Contrairement à un poste en atelier, à la chaine, où il n’est qu’un maillon, et ne fabrique qu’une partie de l’objet, le résident accueilli à Belle Chambre trouve dans l’activité agricole une réponse à son incapacité de compréhension abstraite. Pour Catherine Bibollet, les bénéfices apportés aux résidents par les tâches à accomplir au sein de l’exploitation sont manifestes. « Ces travaux évitent l’errance, apaisent, mettent en situation d’adultes, en situation de réussite aussi », détaille-t-elle.

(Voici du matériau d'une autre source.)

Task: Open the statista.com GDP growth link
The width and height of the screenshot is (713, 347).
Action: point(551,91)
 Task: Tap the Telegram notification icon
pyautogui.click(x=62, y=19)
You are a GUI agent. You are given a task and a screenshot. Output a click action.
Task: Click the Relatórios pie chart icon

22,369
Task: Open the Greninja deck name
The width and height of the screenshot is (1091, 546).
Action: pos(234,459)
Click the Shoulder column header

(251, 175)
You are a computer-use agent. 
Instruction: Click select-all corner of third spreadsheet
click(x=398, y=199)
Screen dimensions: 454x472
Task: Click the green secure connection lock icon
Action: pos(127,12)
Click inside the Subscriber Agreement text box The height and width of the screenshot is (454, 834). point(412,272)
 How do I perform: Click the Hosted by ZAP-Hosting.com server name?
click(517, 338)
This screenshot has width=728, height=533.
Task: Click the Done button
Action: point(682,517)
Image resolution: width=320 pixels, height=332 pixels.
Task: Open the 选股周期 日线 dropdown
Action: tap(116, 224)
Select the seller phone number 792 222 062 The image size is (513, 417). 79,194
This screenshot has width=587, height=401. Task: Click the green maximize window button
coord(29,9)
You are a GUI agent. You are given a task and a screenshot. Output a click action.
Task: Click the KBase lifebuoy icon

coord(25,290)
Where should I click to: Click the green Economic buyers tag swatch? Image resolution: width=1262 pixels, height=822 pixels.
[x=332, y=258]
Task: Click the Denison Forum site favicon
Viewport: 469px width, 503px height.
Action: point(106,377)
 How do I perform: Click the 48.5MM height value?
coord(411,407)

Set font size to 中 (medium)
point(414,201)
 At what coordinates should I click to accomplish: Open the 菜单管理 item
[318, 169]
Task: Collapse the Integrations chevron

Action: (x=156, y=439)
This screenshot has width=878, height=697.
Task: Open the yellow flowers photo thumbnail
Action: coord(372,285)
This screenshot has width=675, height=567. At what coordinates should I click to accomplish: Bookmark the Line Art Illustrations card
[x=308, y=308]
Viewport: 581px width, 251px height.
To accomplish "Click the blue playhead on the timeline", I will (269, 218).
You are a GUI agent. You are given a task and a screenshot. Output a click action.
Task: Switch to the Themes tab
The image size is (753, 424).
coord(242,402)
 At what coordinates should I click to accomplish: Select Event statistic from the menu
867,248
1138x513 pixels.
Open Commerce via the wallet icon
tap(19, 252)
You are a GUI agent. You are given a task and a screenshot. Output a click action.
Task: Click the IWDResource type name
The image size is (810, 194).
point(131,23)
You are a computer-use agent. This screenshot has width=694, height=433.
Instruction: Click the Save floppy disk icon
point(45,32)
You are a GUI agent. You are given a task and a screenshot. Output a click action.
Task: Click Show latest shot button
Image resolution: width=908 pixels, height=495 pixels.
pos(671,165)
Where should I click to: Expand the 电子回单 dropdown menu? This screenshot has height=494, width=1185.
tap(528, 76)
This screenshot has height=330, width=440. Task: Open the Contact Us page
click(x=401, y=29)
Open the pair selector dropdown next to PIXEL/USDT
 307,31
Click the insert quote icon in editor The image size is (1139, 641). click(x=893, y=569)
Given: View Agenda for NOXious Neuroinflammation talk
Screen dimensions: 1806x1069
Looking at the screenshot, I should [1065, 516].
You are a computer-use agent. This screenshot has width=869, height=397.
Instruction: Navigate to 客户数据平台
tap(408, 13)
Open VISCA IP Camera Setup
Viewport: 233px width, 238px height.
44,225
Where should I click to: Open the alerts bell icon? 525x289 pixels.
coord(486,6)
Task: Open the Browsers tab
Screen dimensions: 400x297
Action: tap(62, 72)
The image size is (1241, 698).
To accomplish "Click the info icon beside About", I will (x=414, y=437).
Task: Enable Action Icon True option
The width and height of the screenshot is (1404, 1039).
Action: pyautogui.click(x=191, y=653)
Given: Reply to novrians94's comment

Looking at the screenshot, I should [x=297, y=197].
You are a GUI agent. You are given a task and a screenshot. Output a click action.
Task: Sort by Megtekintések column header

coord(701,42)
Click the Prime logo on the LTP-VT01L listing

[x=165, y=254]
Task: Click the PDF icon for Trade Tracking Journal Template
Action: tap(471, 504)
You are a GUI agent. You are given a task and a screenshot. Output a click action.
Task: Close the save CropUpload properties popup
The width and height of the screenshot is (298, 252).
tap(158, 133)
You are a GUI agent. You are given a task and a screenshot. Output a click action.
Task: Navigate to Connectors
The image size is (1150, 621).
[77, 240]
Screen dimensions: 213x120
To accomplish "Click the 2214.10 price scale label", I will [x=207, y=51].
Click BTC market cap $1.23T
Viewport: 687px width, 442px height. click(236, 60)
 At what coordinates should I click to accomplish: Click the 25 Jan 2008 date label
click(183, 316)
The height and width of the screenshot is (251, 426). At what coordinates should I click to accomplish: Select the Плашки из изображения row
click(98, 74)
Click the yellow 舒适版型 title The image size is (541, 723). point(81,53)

A Belle Chambre, tous les résidents sont impliqués d’une façon ou d’une autre dans le fonctionnement de la ferme. Ils sont inclus dans tous les process, du soin des bêtes, à la fabrication des fromages, jusqu’à leur commercialisation. Nous accomplissons toutes les tâches avec eux, à quatre mains. « Cela prend beaucoup de temps, mais c’est indispensable pour ne pas mettre les résidents en situation d’échec », explique-t-elle.
Un travail reconnu
Pour la responsable, « la ferme est une vraie exploitation. Nous sommes dans la réalité de la vie, de la production, de l’économie. Et financièrement, nous ne sommes pas davantage aidés qu’une autre ferme. Pour qu’elle fonctionne, nous devons être à l’interface entre la technique et le sanitaire, avec en plus l’éducatif. Je trouve que nous n’avons pas à rougir de ce que nous sommes, ni de ce que nous faisons. D’ailleurs, notre travail est reconnu, par nos pairs - nous sommes membres de l’APFI (1) - et par les habitants du territoire de Chartreuse et du Grésivaudan, qui consomment nos produits », poursuit-elle, forte de son expérience.
Elle constate d’ailleurs que si à un moment, il fallait toujours prouver qu’ils avaient le droit d’être là, ce n’est plus le cas aujourd’hui. « Il y a 35 ans, nous avons inventé. Depuis, nous avons acquis des compétences, des façons de faire, des modes opératoires. On s’inspire de notre activité ».